### [TEXT UNDER STUDY]
Godet's Commentary on Selected Books
Luke 11:47-51
Persecuting Orthodoxy. “ Woe unto you! for ye build the sepulchres of the prophets, and your fathers killed them. 48. Truly ye are witnesses that ye allow the deeds of your fathers: for they indeed killed them, and ye build their sepulchres. 49. Therefore also said the wisdom of God, I will send them prophets and apostles, and some of them they shall slay and persecute: 50. That the blood of all the prophets, which was shed from the foundation of the world, may be required of this generation; 51. From the blood of Abel, unto the blood of Zacharias, which perished between the altar and the temple: verily I say unto you, it shall be required of this generation. ” Head religion is almost always connected with hatred of living piety, or spiritual religion, and readily becomes persecuting.

### [YOUR ASSIGNMENT]
Copy the Luke 11:47-51 commentary word for word from "Godet's Commentary on" to "readily becomes persecuting.".

### [RAW DATA]
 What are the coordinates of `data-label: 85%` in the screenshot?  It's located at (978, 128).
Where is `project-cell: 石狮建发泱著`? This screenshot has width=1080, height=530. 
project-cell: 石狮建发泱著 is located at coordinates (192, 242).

### [RESULT]
Godet's Commentary on Selected Books
Luke 11:47-51
Persecuting Orthodoxy. “ Woe unto you! for ye build the sepulchres of the prophets, and your fathers killed them. 48. Truly ye are witnesses that ye allow the deeds of your fathers: for they indeed killed them, and ye build their sepulchres. 49. Therefore also said the wisdom of God, I will send them prophets and apostles, and some of them they shall slay and persecute: 50. That the blood of all the prophets, which was shed from the foundation of the world, may be required of this generation; 51. From the blood of Abel, unto the blood of Zacharias, which perished between the altar and the temple: verily I say unto you, it shall be required of this generation. ” Head religion is almost always connected with hatred of living piety, or spiritual religion, and readily becomes persecuting.